(Text Opens)
You want to know why you can't just enjoy what Erica Jong called the "zipless fuc*"...
That's to say, two strangers enjoying a sexual encounter that is seemingly free of all remorse and guilt. It is absolutely pure, there is no power game and it is free of ulterior motives. It's just casual, meaningless sex for the pure pleasure of having sex.
Actually, I'm sure that that happens all the time. But only to a select few. I believe that ALL people eventually seek a connection with another person, preferably a person that they Love or feel a very strong connection to. I don't think that that's something that is learned or only acquired through experience. I think it's something that's built-in to every human being. Even though there are people that can put that need on hold for some period of time, sometimes for several years, that biological need for closeness, intimacy, Love and connection is too strong to ignore. We ALL want to Love and BE Loved in return. It's one of the universal attributes of the human species. Sex without experiencing the connection of intimacy and Love is empty. It may feel good physically for a short period of time, but it leaves you feeling unsatisfied, unfulfilled and uneasy... You come away from the experience feeling like you missed out on something important. You want to feel something more, but don't quite know what that something is. Something feels unfinished and you yearn for whatever that thing is that will leave your heart feeling complete and at peace.

Indeed. That something that is missing when you have meaningless sex with someone is the magnificient connection you experience when you are intimate with someone you Love, trust and respect and who gives Love, trust and respect in return.

THAT'S why you can't seperate sexual feelings from Love and intimacy.
(Text Closes)
• **Work item**
Copy the text on sex and love word for word, from "Indeed. That something" up to and including "Love and intimacy.".
(Stored data Opens)
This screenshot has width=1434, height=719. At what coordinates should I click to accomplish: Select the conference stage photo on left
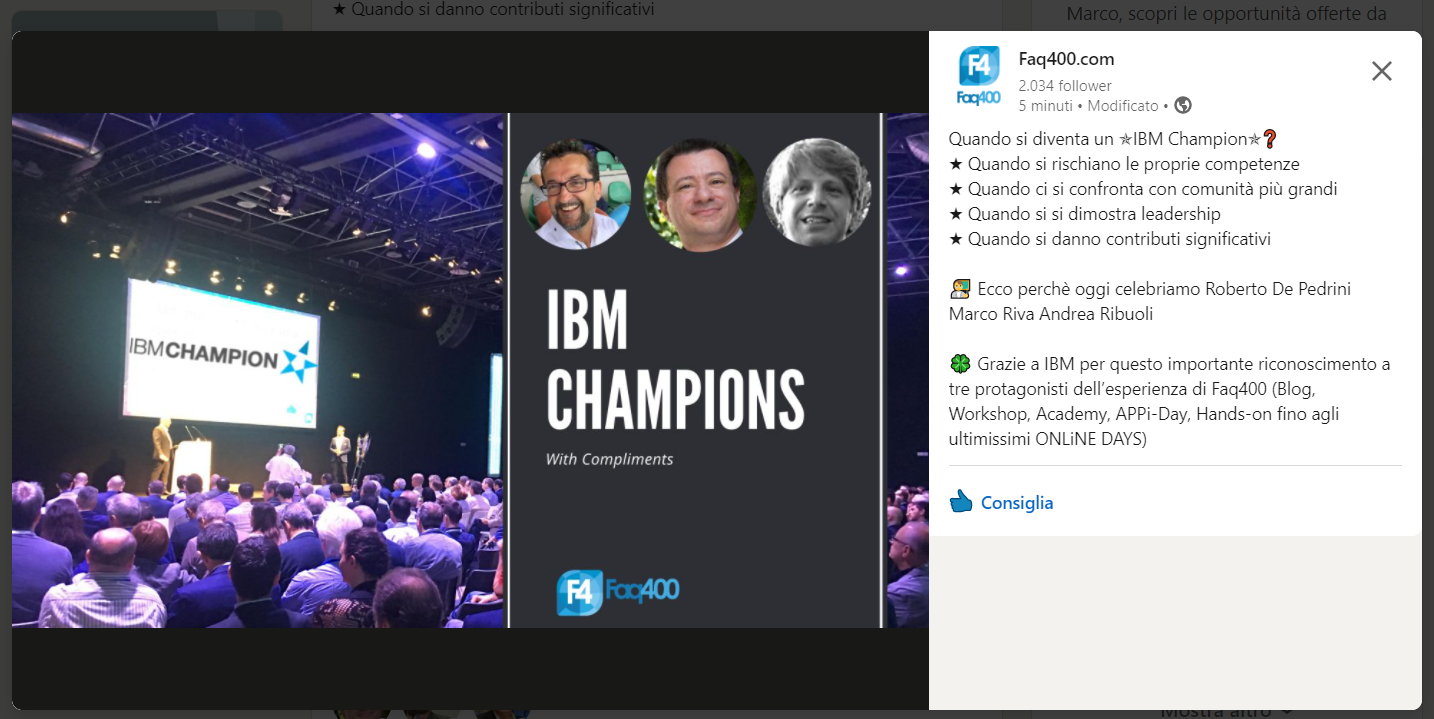pyautogui.click(x=258, y=370)
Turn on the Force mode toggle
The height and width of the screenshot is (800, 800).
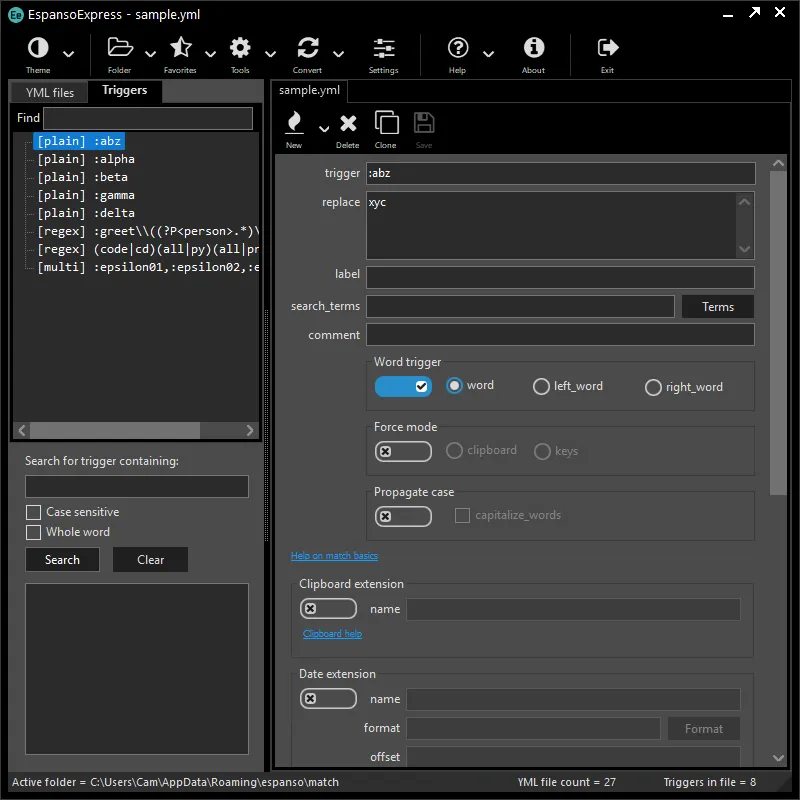click(x=403, y=451)
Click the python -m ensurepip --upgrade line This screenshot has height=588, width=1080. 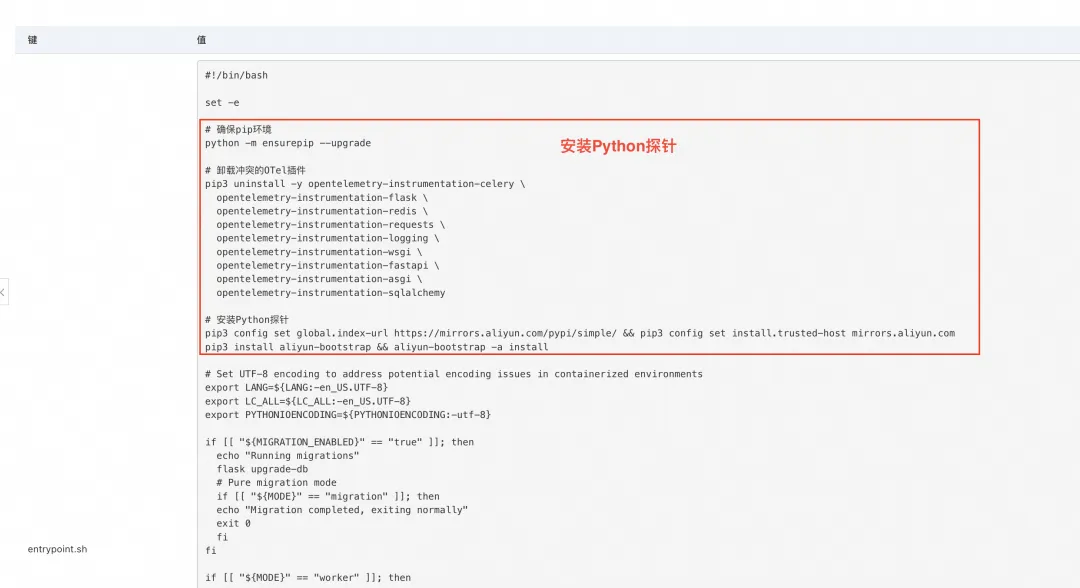click(x=288, y=143)
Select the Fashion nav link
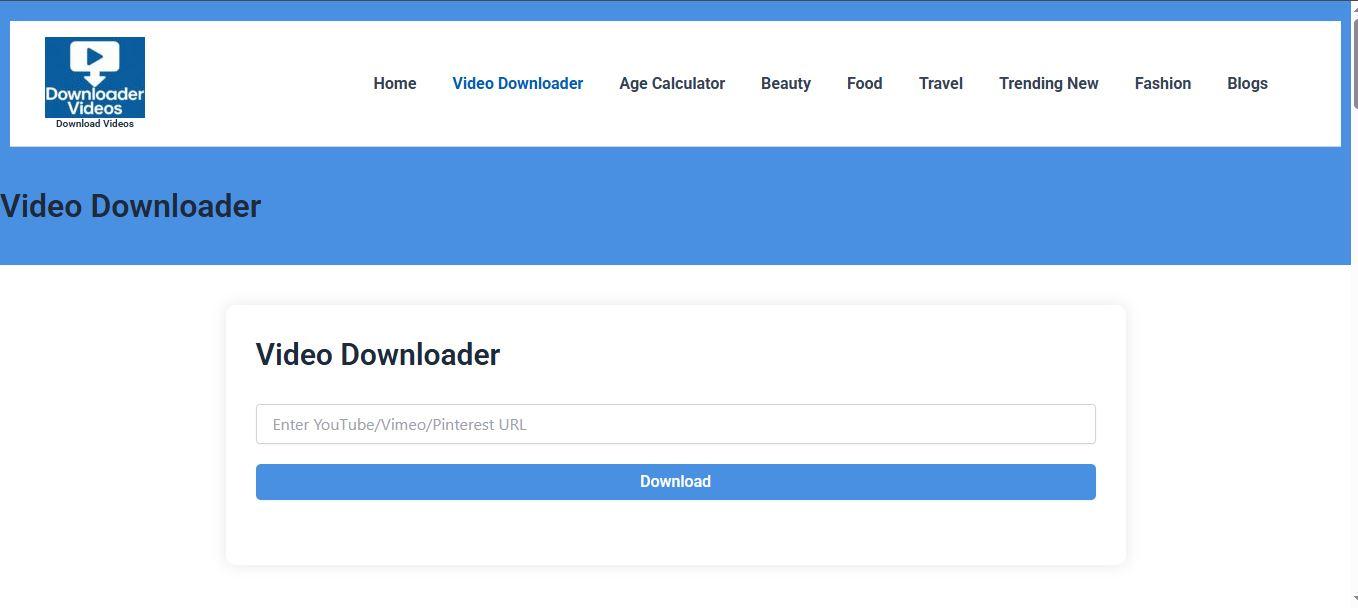This screenshot has height=608, width=1358. 1163,83
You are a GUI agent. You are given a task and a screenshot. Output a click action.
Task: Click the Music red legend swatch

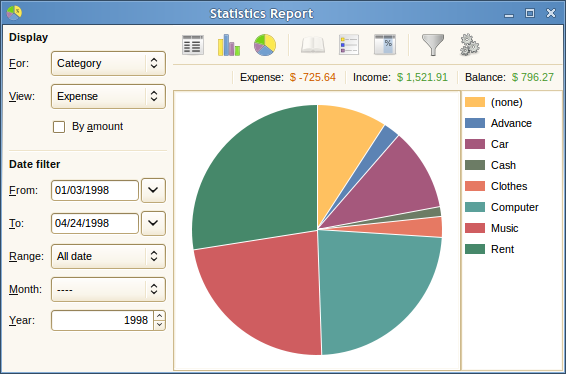475,228
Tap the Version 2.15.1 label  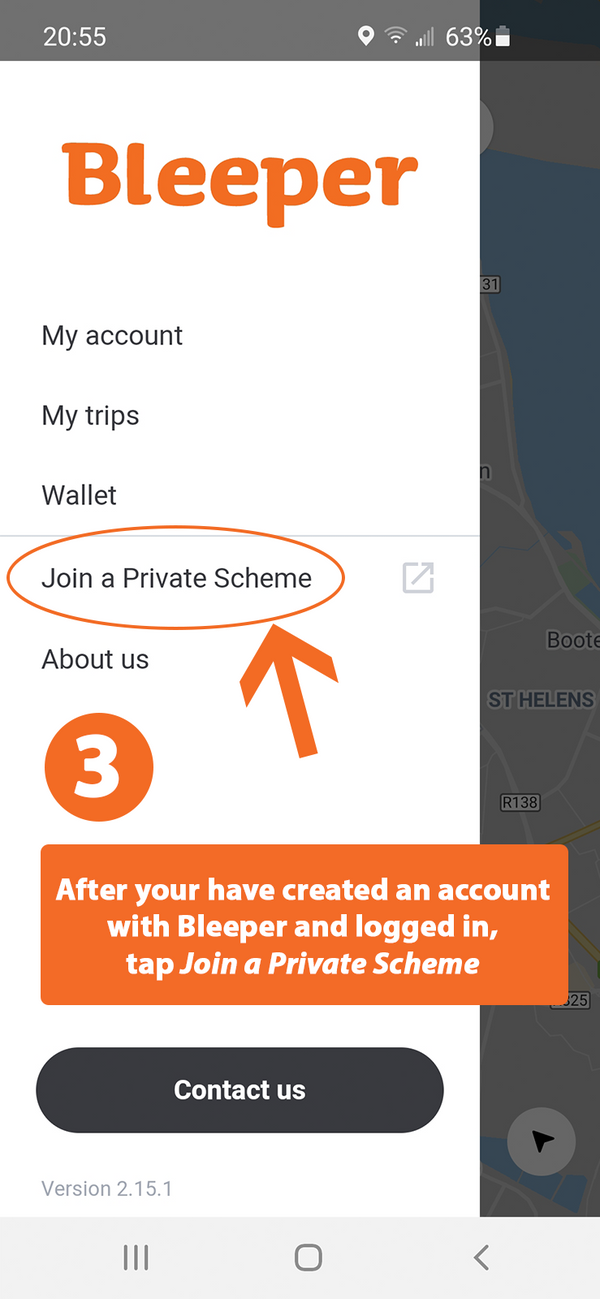(x=107, y=1188)
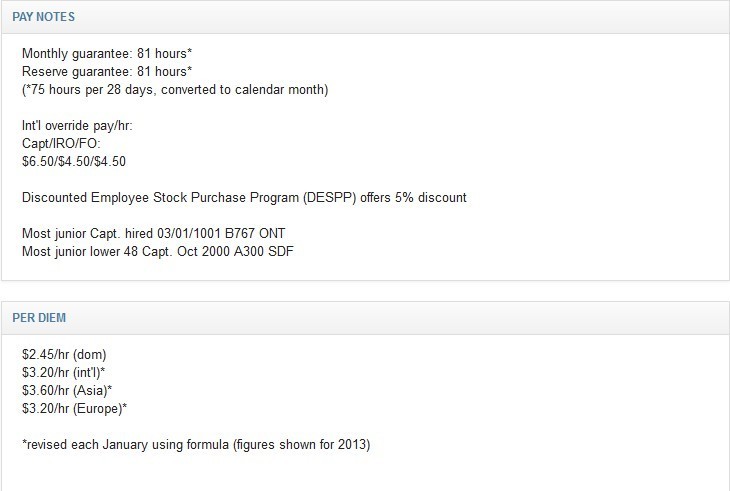Click the Int'l override pay/hr label
Viewport: 730px width, 491px height.
pos(77,126)
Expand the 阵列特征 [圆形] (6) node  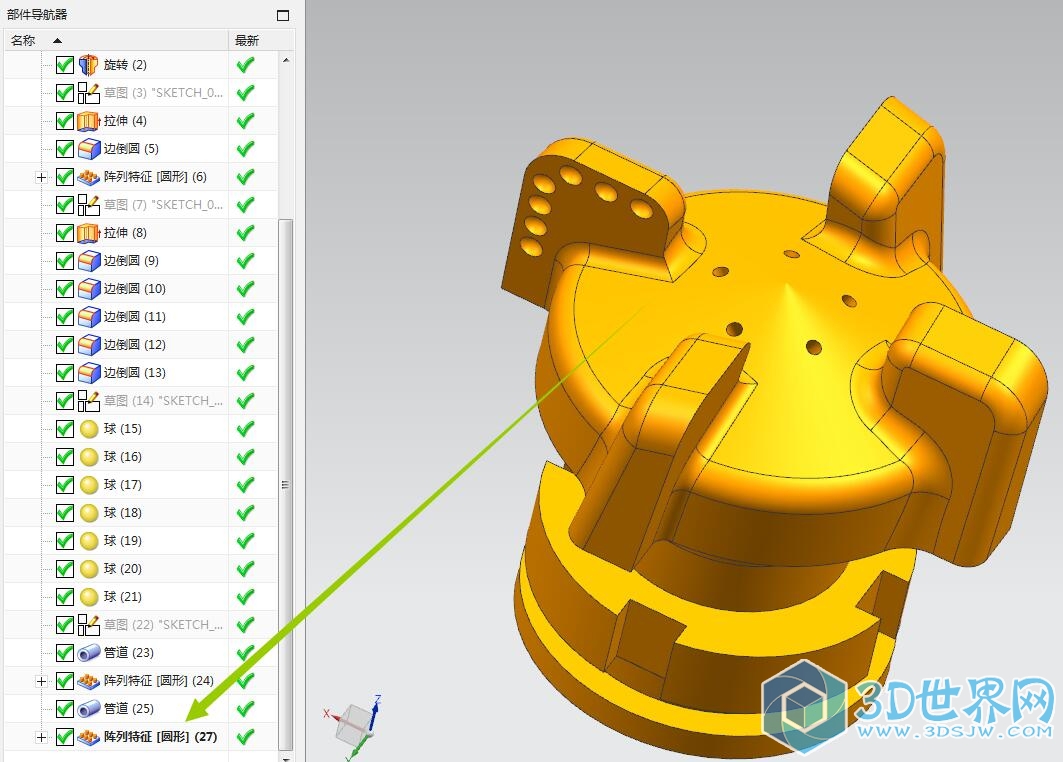click(x=41, y=177)
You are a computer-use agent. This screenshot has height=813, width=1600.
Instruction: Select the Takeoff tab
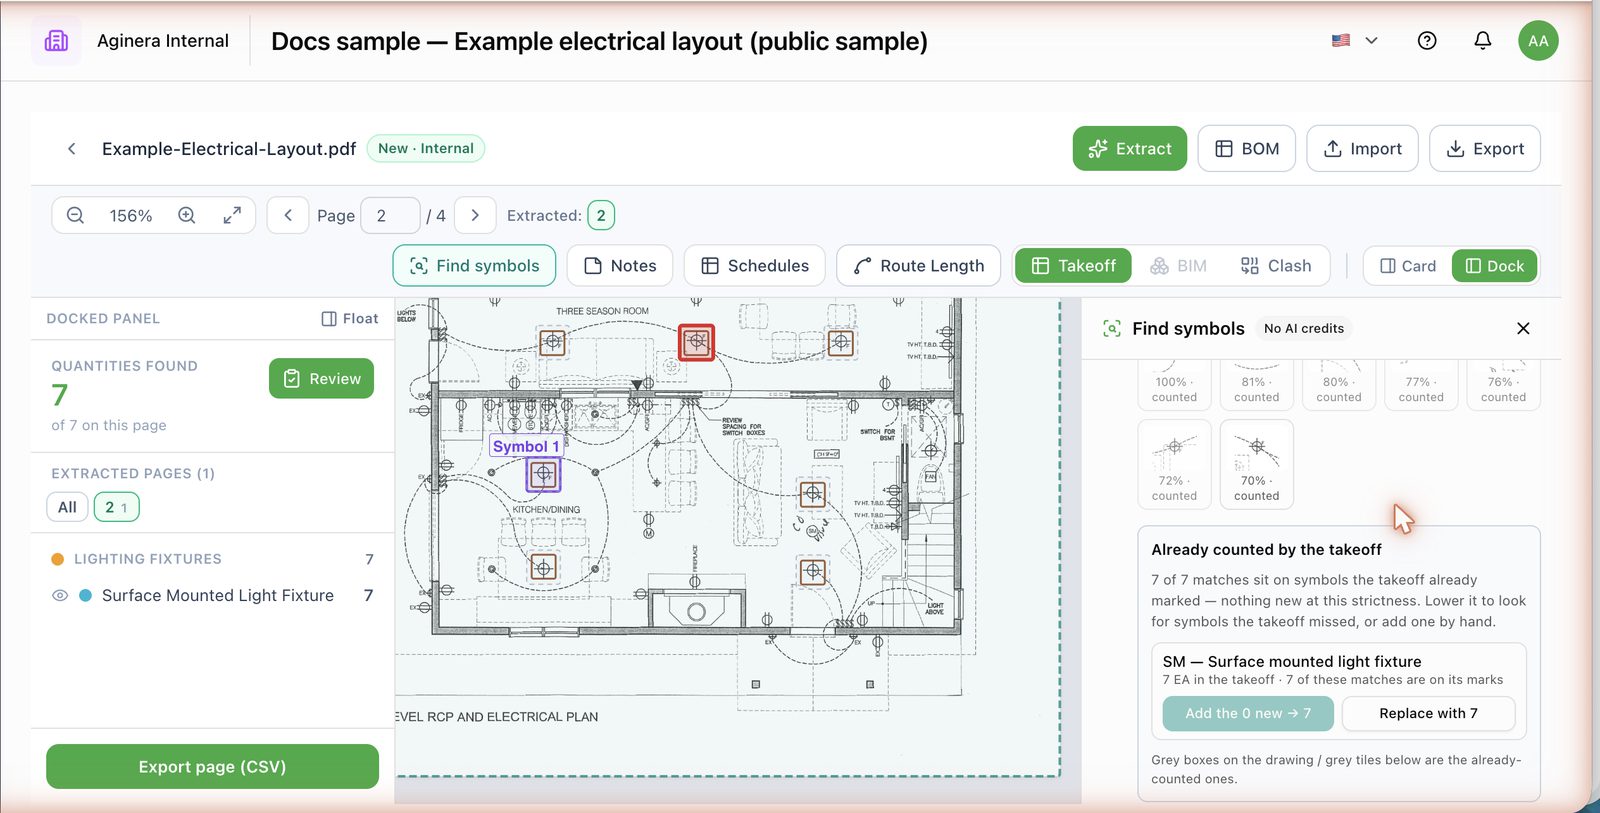pyautogui.click(x=1073, y=266)
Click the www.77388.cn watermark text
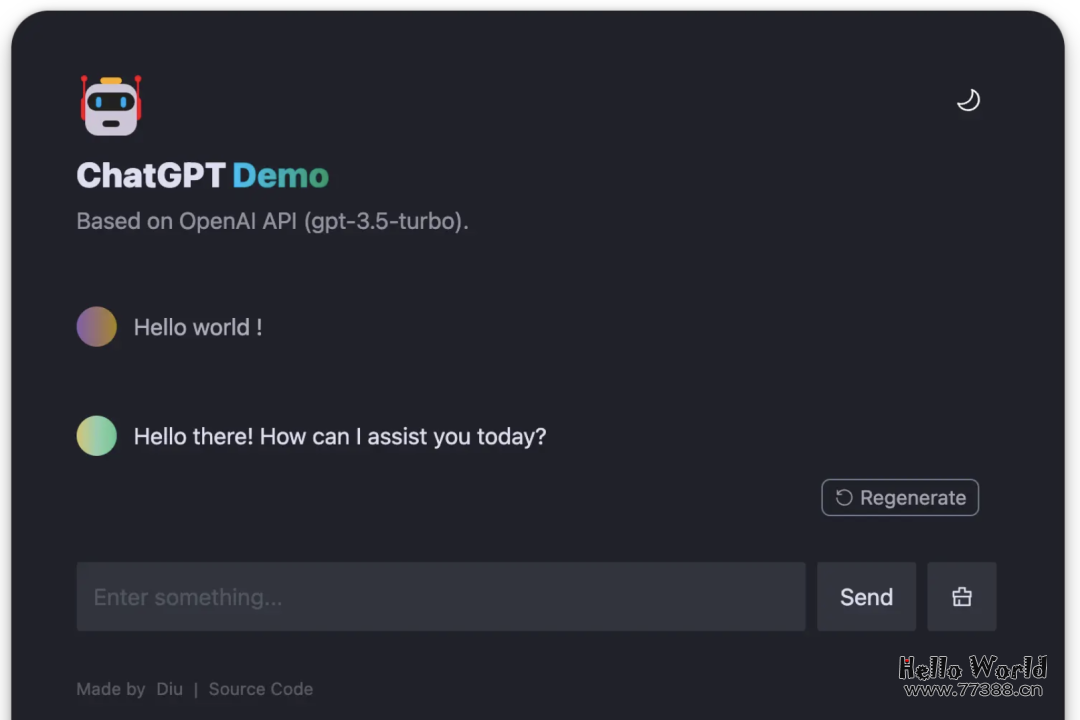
(Stored data Closes)
• **Result**
Indeed. That something that is missing when you have meaningless sex with someone is the magnificient connection you experience when you are intimate with someone you Love, trust and respect and who gives Love, trust and respect in return.

THAT'S why you can't seperate sexual feelings from Love and intimacy.